Java Program to Find Reverse of a Number Using Recursion
Recursion is a process by which a function calls itself repeatedly till it falls under the base condition and our motive is achieved.
To solve any problem using recursion, we should simply follow the below steps:
- Step 1: Assume the smaller problem from the problem that is similar to the bigger/original problem.
- Step 2: Decide the answer to the smallest valid input or smallest invalid input which would act as our base condition.
- Step 3: Approach the solution and link the answer to the smaller problem given by the recursive function to find the answer to the bigger/original problem using it.
Example:
Input: 14689
Output: 98641
Input: 7654321
Output: 1234567
Approach 1:
- In this approach, we can simply print the unit digit of a number.
- And then call the recursive function for the number after removing this unit digit (number/10)
- And this process continues till the number is reduced to a single-digit number.
Example:
num = 82695
reverse(82695)
|
|__print(5)
reverse(8269)
|
|__print(9)
reverse(826)
|
|__print(6)
reverse(82)
|
|__print(2)
reverse(8)
|
|__print(8)
return
// Java program to reverse
// an integer recursively
class GFG {
// Recursive function to print
// the number in reversed form
public static void Reverse(int num)
{
// base condition to end recursive calls
if (num < 10) {
System.out.println(num);
return;
}
else {
// print the unit digit of the given number
System.out.print(num % 10);
// calling function for remaining number other
// than unit digit
Reverse(num / 10);
}
}
// driver code
public static void main(String args[])
{
// number to be reversed
int num = 98765;
System.out.print("Reversed Number: ");
// calling recursive function
// to print the number in
// reversed form
Reverse(num);
}
}
Time complexity: O(log10n) where n is given input number.
Auxiliary space: O(1)
Approach 2:
- In this approach, we can simply maintain a variable in which we can store the number reversed till now.

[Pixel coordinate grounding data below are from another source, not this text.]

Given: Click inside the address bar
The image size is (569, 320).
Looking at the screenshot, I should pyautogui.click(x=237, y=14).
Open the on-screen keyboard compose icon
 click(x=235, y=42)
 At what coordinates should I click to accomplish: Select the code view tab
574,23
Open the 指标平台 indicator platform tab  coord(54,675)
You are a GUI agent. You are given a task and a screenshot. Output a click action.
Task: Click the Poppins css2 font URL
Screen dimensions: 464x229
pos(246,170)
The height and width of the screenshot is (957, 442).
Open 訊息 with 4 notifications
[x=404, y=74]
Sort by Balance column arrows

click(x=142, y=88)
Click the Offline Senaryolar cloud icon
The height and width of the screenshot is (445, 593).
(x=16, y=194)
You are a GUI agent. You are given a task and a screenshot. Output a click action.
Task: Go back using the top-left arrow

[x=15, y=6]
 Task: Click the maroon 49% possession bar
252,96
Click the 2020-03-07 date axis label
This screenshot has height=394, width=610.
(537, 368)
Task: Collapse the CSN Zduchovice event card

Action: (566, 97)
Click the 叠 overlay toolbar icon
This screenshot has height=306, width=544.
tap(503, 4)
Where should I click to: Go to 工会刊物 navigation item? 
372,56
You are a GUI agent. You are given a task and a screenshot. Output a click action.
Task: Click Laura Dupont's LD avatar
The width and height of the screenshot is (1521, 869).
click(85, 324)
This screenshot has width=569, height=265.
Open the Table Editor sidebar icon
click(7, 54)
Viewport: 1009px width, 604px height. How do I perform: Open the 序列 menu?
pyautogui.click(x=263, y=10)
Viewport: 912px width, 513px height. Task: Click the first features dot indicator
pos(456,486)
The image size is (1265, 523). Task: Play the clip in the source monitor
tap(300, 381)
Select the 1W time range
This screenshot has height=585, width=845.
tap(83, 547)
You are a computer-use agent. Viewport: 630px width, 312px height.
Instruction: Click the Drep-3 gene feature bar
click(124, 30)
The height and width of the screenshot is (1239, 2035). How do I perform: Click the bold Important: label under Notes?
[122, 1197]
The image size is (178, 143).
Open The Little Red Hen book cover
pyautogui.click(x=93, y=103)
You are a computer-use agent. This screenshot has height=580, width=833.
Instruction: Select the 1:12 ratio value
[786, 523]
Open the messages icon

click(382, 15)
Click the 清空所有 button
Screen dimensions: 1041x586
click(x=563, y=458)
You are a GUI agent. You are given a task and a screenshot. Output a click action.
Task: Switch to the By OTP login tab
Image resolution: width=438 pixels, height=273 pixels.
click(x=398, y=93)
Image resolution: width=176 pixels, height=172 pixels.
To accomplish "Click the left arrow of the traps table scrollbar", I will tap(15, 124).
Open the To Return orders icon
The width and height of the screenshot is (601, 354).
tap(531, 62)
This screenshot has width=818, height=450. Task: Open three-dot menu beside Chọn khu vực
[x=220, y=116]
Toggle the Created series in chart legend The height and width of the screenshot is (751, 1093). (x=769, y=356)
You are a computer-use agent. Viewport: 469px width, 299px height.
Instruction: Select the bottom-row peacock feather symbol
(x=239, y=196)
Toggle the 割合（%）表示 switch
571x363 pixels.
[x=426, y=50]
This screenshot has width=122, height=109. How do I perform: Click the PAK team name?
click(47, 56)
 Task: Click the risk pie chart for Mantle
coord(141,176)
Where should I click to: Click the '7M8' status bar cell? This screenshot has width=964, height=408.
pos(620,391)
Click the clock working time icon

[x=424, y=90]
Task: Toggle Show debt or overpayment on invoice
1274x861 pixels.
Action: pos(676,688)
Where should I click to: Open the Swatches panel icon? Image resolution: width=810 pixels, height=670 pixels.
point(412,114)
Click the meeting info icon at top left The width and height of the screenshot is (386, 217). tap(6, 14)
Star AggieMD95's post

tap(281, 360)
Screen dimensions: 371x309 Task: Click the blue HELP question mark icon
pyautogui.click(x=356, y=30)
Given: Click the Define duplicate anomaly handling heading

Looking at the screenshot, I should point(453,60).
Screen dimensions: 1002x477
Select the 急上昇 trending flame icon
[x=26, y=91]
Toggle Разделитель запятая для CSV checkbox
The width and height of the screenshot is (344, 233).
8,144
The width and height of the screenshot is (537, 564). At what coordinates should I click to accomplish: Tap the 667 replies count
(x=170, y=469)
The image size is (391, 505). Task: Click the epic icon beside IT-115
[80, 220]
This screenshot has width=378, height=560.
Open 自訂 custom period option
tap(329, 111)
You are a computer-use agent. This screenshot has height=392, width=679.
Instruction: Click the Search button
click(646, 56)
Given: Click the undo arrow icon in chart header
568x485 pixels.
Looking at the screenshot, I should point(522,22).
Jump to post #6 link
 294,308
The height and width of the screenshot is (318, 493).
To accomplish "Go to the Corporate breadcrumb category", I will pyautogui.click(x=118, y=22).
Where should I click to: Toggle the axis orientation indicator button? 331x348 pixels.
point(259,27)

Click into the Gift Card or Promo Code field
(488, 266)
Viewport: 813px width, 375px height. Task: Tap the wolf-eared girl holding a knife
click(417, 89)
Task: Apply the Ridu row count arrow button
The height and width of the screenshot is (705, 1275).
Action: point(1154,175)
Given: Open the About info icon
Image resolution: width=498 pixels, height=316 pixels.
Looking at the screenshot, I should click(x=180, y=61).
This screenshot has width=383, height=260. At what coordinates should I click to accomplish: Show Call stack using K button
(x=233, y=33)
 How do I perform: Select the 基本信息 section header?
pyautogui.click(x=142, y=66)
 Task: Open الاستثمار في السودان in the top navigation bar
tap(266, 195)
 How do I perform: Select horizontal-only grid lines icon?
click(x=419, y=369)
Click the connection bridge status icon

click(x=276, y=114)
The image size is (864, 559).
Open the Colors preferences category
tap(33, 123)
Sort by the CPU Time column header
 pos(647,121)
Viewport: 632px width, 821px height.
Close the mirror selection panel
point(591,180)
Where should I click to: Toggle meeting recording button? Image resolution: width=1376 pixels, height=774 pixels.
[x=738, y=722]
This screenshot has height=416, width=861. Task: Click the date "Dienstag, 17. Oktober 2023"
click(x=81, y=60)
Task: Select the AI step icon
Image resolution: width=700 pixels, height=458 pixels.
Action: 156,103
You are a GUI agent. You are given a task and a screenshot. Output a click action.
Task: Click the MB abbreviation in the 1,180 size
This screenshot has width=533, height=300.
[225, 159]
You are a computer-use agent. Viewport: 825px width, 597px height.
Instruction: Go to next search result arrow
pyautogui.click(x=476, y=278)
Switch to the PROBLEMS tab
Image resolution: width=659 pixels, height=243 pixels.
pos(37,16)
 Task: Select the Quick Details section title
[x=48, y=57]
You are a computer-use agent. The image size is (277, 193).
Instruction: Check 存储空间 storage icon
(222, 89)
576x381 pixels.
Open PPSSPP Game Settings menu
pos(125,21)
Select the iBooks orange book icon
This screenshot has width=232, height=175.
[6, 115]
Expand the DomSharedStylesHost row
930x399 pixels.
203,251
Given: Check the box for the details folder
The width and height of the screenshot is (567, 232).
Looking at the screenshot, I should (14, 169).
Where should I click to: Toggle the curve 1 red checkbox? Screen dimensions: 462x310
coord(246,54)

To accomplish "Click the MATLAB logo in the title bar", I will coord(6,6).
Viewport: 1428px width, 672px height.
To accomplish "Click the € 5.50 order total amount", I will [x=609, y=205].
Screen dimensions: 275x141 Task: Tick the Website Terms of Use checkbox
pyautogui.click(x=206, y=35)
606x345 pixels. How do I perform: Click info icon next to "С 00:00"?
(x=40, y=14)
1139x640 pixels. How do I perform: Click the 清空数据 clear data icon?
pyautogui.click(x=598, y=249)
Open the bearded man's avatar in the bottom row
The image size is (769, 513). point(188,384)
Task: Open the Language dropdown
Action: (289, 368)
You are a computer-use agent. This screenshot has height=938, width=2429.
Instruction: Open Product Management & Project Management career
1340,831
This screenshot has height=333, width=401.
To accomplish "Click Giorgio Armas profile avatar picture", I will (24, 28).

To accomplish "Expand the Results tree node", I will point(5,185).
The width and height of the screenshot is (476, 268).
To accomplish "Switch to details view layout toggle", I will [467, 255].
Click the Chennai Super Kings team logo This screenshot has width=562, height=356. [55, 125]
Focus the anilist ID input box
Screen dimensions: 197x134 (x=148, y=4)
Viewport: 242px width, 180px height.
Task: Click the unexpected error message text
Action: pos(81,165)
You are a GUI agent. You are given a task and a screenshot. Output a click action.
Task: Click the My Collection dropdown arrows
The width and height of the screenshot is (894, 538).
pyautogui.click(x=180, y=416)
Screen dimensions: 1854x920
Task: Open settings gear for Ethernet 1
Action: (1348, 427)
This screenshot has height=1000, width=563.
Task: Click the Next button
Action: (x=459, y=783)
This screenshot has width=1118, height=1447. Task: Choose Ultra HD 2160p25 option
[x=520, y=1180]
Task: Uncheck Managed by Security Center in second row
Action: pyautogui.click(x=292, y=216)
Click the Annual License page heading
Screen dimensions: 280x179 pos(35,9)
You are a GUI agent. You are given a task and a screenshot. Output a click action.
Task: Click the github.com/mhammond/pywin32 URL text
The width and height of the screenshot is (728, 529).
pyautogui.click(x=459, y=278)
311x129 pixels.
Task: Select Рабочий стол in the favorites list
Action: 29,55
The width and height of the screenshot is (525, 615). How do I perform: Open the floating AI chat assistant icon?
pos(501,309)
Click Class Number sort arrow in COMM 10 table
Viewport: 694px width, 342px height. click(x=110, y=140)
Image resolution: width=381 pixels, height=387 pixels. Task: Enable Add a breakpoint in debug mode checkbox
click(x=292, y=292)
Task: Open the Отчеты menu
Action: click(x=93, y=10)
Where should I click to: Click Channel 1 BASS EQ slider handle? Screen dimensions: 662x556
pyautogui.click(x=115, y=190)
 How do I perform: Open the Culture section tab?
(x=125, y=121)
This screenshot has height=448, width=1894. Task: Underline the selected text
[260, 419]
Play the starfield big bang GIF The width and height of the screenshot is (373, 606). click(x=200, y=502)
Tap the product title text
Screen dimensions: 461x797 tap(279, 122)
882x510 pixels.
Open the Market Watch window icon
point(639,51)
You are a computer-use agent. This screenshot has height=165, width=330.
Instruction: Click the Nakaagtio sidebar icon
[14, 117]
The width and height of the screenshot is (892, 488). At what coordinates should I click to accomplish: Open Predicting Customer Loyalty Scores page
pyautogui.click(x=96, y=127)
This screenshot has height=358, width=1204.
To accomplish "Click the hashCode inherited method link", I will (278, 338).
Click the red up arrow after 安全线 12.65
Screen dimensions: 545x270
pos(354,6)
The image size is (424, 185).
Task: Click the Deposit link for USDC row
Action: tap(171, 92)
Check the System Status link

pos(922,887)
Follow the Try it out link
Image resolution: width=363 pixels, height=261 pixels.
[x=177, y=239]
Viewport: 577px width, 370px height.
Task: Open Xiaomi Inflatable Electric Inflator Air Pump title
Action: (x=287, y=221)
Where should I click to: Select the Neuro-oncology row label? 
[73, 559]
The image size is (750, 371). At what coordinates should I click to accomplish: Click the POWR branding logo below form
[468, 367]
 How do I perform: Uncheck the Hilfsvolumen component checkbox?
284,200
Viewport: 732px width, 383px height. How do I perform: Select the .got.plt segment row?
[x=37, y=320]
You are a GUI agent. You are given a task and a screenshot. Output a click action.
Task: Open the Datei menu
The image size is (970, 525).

- We can do this by extracting a unit digit from the number and then adding this extracted integer into the reversed number.
- But the key factor here is that we have to multiply the reversed number by 10 before adding this extracted number to the reversed number.
Example:
num = 48291
ans = 0 -> variable to store reversed number
How this works:
reverse(num)
|
|__ temp = num % 10 -> extracting unit digit from number
ans = ans*10 + temp -> adding temp at unit position in reversed number
reverse(num/10) -> calling function for remaining number
Implementation:
reverse(48291)
|
|__ temp=1
ans= 0*10 + 1 --> ans=1
reverse(4829)
|
|__ temp=9
ans= 1*10 + 9 --> ans=19
reverse(482)
|
|__ temp= 2
ans= 19*10 +2 --> ans=192
reverse(48)
|
|__ temp=8
ans=192*10 + 8 --> ans=1928
reverse(4)
|
|__ temp=4
ans=1928*10 +4 --> ans=19284
reverse(0)
|
|__ return ans
// Java program to reverse an integer recursively
class GFG {
// Variable to store reversed
// number after every
// recursive call
static int ans = 0;
static int Reverse(int var)
{
// base condition to end the
// recursive calling of function
if (var == 0) {
// We have reversed the
// complete number and
// stored in ans variable
return ans;
}
if (var > 0) {
// temp variable to store the digit at unit
// place in the number
int temp = var % 10;
// Add this temp variable in the ans variable
// which stores the number reversed till now
ans = ans * 10 + temp;
// recursive calling of function to reverse the
// remaining number
Reverse(var / 10);
}
// returning final answer when the number is
// reversed completely
return ans;
}
public static void main(String[] args)
{
// Number to be reversed
int var = 98765;
// Variable to store reversed number returned by
// reverse function
int rev;
// Calling reverse function and storing the return
// value in rev variable
rev = Reverse(var);
// Printing the Reversed Number
System.out.println("Reversed number: " + rev);
}
}
Time complexity: O(logn) where n is input number to be reversed.
Auxiliary space: O(1)
Note: Java does not throw an exception when an overflow occurs so a problem of overflow might occur if the reversed number is greater than Integer.MAX_VALUE (2147483647) in method 2 but there will be no such problem in method 1.
Approach 3:
While using recursion we can look at the number of digits and using that we can concatenate the reversed numbers.
import java.io.*;
import java.lang.*;
class GFG {
public int reverseDigits(int number)
{
if (number < 10)
return number;
int remainder = number % 10;
int reversedNumber
= this.reverseDigits(number / 10);
int numberOfDigits = (int)Math.log10(number) + 1;
return remainder
* (int)Math.pow(10, numberOfDigits - 1)
+ reversedNumber;
}
public static void main(String[] args)
{
GFG obj = new GFG();
int reversedNumber1 = obj.reverseDigits(987);
int reversedNumber2 = obj.reverseDigits(144321);
System.out.println(reversedNumber1);
System.out.println(reversedNumber2);
}
}